WHAT IS NEEDED
Could you write out each of the rows below word for word, with no changes?

>>>>

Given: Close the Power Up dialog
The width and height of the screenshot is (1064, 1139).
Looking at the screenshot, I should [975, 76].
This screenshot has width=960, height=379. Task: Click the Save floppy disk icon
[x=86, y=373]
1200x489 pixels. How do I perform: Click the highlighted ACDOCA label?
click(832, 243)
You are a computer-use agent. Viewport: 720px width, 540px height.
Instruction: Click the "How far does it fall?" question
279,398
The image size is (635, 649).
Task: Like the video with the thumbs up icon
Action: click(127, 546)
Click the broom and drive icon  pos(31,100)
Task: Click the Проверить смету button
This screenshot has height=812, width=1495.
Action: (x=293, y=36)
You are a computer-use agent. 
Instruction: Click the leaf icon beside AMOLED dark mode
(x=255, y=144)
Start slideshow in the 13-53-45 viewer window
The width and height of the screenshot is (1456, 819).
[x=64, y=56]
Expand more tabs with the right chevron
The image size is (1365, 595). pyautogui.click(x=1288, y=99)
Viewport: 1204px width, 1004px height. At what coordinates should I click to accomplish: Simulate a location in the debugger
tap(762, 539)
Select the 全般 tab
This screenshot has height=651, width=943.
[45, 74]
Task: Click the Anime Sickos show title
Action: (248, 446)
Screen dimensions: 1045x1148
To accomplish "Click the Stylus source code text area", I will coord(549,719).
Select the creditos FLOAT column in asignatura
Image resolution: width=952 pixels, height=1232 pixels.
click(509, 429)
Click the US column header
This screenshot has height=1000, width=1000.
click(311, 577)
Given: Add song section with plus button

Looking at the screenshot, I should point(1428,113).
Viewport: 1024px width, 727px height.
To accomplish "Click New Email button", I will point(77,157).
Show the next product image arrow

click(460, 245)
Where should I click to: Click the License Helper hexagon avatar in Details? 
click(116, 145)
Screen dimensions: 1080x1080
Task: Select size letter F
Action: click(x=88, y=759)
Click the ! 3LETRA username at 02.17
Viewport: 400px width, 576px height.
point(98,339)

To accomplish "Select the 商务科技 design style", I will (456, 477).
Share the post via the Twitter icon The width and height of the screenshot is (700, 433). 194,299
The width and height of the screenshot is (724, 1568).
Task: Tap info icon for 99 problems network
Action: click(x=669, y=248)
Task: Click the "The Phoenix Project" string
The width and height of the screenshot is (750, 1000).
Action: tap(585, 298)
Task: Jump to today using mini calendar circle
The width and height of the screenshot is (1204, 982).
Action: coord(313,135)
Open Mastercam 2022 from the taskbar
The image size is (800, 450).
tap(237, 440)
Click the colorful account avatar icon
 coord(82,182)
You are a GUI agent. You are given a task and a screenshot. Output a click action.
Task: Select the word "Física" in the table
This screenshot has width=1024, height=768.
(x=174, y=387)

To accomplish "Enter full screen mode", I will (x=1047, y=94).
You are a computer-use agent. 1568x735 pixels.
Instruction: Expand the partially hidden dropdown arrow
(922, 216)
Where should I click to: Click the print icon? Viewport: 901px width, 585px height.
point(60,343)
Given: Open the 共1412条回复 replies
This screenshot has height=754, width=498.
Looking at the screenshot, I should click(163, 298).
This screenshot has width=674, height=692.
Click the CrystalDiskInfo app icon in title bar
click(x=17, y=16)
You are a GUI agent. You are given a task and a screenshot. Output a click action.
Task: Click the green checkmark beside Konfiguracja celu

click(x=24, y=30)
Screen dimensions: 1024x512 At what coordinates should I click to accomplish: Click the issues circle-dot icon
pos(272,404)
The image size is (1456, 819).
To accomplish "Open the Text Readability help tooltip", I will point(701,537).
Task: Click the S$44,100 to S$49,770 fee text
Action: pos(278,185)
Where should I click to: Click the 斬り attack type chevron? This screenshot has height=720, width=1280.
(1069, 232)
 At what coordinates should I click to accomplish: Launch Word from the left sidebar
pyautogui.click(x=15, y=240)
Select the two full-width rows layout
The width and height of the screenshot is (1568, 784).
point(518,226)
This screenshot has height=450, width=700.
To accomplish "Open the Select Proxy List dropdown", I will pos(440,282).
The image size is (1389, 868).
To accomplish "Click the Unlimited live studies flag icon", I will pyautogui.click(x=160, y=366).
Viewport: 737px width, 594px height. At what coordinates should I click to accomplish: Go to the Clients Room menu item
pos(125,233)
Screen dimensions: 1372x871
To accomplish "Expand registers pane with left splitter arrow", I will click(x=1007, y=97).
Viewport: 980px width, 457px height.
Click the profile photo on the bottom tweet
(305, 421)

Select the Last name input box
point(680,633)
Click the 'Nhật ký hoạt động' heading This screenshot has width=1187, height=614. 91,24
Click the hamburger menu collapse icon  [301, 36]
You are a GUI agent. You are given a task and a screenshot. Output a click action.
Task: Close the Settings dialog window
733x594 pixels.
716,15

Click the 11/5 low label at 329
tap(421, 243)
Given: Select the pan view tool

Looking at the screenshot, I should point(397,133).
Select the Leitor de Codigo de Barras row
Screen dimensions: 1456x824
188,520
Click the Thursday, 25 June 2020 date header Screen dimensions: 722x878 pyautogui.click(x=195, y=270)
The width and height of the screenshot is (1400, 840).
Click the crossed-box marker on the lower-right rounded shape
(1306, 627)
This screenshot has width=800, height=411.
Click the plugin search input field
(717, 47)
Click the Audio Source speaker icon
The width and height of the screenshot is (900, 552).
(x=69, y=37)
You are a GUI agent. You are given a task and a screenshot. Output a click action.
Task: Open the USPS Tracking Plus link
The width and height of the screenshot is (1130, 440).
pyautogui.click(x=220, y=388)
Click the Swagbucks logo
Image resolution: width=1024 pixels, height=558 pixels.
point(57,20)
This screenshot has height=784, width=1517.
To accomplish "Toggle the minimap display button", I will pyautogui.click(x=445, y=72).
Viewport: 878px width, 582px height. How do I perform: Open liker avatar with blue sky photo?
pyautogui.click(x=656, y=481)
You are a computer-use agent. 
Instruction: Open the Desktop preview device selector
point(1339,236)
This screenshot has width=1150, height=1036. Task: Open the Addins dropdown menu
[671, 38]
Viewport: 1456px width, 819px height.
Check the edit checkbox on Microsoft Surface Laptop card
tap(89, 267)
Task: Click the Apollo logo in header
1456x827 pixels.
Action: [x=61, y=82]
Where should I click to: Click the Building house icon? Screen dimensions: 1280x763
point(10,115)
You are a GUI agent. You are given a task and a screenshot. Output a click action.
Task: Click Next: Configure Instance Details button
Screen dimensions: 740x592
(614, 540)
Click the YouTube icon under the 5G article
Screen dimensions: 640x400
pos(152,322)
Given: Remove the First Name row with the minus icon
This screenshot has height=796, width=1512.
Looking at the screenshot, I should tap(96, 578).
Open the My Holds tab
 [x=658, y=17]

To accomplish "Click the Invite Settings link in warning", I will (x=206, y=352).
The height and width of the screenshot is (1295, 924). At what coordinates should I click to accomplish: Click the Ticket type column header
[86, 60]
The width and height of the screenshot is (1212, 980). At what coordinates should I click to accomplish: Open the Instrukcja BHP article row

<<<<

SOLVED PROBLEM
Given: Close the Power Up dialog
The width and height of the screenshot is (1064, 1139).
Looking at the screenshot, I should [975, 76].
This screenshot has width=960, height=379. Task: Click the Save floppy disk icon
[x=86, y=373]
1200x489 pixels. How do I perform: Click the highlighted ACDOCA label?
click(832, 243)
You are a computer-use agent. Viewport: 720px width, 540px height.
Instruction: Click the "How far does it fall?" question
279,398
The image size is (635, 649).
Task: Like the video with the thumbs up icon
Action: click(127, 546)
Click the broom and drive icon  pos(31,100)
Task: Click the Проверить смету button
This screenshot has height=812, width=1495.
Action: (x=293, y=36)
You are a computer-use agent. 
Instruction: Click the leaf icon beside AMOLED dark mode
(x=255, y=144)
Start slideshow in the 13-53-45 viewer window
The width and height of the screenshot is (1456, 819).
[x=64, y=56]
Expand more tabs with the right chevron
The image size is (1365, 595). pyautogui.click(x=1288, y=99)
Viewport: 1204px width, 1004px height. At what coordinates should I click to accomplish: Simulate a location in the debugger
tap(762, 539)
Select the 全般 tab
This screenshot has height=651, width=943.
[45, 74]
Task: Click the Anime Sickos show title
Action: (248, 446)
Screen dimensions: 1045x1148
To accomplish "Click the Stylus source code text area", I will coord(549,719).
Select the creditos FLOAT column in asignatura
Image resolution: width=952 pixels, height=1232 pixels.
click(509, 429)
Click the US column header
This screenshot has height=1000, width=1000.
click(311, 577)
Given: Add song section with plus button

Looking at the screenshot, I should point(1428,113).
Viewport: 1024px width, 727px height.
To accomplish "Click New Email button", I will point(77,157).
Show the next product image arrow

click(460, 245)
Where should I click to: Click the License Helper hexagon avatar in Details? 
click(116, 145)
Screen dimensions: 1080x1080
Task: Select size letter F
Action: click(x=88, y=759)
Click the ! 3LETRA username at 02.17
Viewport: 400px width, 576px height.
point(98,339)

To accomplish "Select the 商务科技 design style", I will (456, 477).
Share the post via the Twitter icon The width and height of the screenshot is (700, 433). 194,299
The width and height of the screenshot is (724, 1568).
Task: Tap info icon for 99 problems network
Action: click(x=669, y=248)
Task: Click the "The Phoenix Project" string
The width and height of the screenshot is (750, 1000).
Action: tap(585, 298)
Task: Jump to today using mini calendar circle
The width and height of the screenshot is (1204, 982).
Action: coord(313,135)
Open Mastercam 2022 from the taskbar
The image size is (800, 450).
tap(237, 440)
Click the colorful account avatar icon
 coord(82,182)
You are a GUI agent. You are given a task and a screenshot. Output a click action.
Task: Select the word "Física" in the table
This screenshot has width=1024, height=768.
(x=174, y=387)

To accomplish "Enter full screen mode", I will (x=1047, y=94).
You are a computer-use agent. 1568x735 pixels.
Instruction: Expand the partially hidden dropdown arrow
(922, 216)
Where should I click to: Click the print icon? Viewport: 901px width, 585px height.
point(60,343)
Given: Open the 共1412条回复 replies
This screenshot has height=754, width=498.
Looking at the screenshot, I should click(163, 298).
This screenshot has width=674, height=692.
Click the CrystalDiskInfo app icon in title bar
click(x=17, y=16)
You are a GUI agent. You are given a task and a screenshot. Output a click action.
Task: Click the green checkmark beside Konfiguracja celu

click(x=24, y=30)
Screen dimensions: 1024x512 At what coordinates should I click to accomplish: Click the issues circle-dot icon
pos(272,404)
The image size is (1456, 819).
To accomplish "Open the Text Readability help tooltip", I will point(701,537).
Task: Click the S$44,100 to S$49,770 fee text
Action: pos(278,185)
Where should I click to: Click the 斬り attack type chevron? This screenshot has height=720, width=1280.
(1069, 232)
 At what coordinates should I click to accomplish: Launch Word from the left sidebar
pyautogui.click(x=15, y=240)
Select the two full-width rows layout
The width and height of the screenshot is (1568, 784).
point(518,226)
This screenshot has height=450, width=700.
To accomplish "Open the Select Proxy List dropdown", I will pos(440,282).
The image size is (1389, 868).
To accomplish "Click the Unlimited live studies flag icon", I will pyautogui.click(x=160, y=366).
Viewport: 737px width, 594px height. At what coordinates should I click to accomplish: Go to the Clients Room menu item
pos(125,233)
Screen dimensions: 1372x871
To accomplish "Expand registers pane with left splitter arrow", I will click(x=1007, y=97).
Viewport: 980px width, 457px height.
Click the profile photo on the bottom tweet
(305, 421)

Select the Last name input box
point(680,633)
Click the 'Nhật ký hoạt động' heading This screenshot has width=1187, height=614. 91,24
Click the hamburger menu collapse icon  [301, 36]
You are a GUI agent. You are given a task and a screenshot. Output a click action.
Task: Close the Settings dialog window
733x594 pixels.
716,15

Click the 11/5 low label at 329
tap(421, 243)
Given: Select the pan view tool

Looking at the screenshot, I should point(397,133).
Select the Leitor de Codigo de Barras row
Screen dimensions: 1456x824
188,520
Click the Thursday, 25 June 2020 date header Screen dimensions: 722x878 pyautogui.click(x=195, y=270)
The width and height of the screenshot is (1400, 840).
Click the crossed-box marker on the lower-right rounded shape
(1306, 627)
This screenshot has width=800, height=411.
Click the plugin search input field
(717, 47)
Click the Audio Source speaker icon
The width and height of the screenshot is (900, 552).
(x=69, y=37)
You are a GUI agent. You are given a task and a screenshot. Output a click action.
Task: Open the USPS Tracking Plus link
The width and height of the screenshot is (1130, 440).
pyautogui.click(x=220, y=388)
Click the Swagbucks logo
Image resolution: width=1024 pixels, height=558 pixels.
point(57,20)
This screenshot has height=784, width=1517.
To accomplish "Toggle the minimap display button", I will pyautogui.click(x=445, y=72).
Viewport: 878px width, 582px height. How do I perform: Open liker avatar with blue sky photo?
pyautogui.click(x=656, y=481)
You are a computer-use agent. 
Instruction: Open the Desktop preview device selector
point(1339,236)
This screenshot has width=1150, height=1036. Task: Open the Addins dropdown menu
[671, 38]
Viewport: 1456px width, 819px height.
Check the edit checkbox on Microsoft Surface Laptop card
tap(89, 267)
Task: Click the Apollo logo in header
1456x827 pixels.
Action: [x=61, y=82]
Where should I click to: Click the Building house icon? Screen dimensions: 1280x763
point(10,115)
You are a GUI agent. You are given a task and a screenshot. Output a click action.
Task: Click Next: Configure Instance Details button
Screen dimensions: 740x592
(614, 540)
Click the YouTube icon under the 5G article
Screen dimensions: 640x400
pos(152,322)
Given: Remove the First Name row with the minus icon
This screenshot has height=796, width=1512.
Looking at the screenshot, I should tap(96, 578).
Open the My Holds tab
 [x=658, y=17]

To accomplish "Click the Invite Settings link in warning", I will (x=206, y=352).
The height and width of the screenshot is (1295, 924). At what coordinates should I click to accomplish: Click the Ticket type column header
[86, 60]
The width and height of the screenshot is (1212, 980). At what coordinates should I click to accomplish: Open the Instrukcja BHP article row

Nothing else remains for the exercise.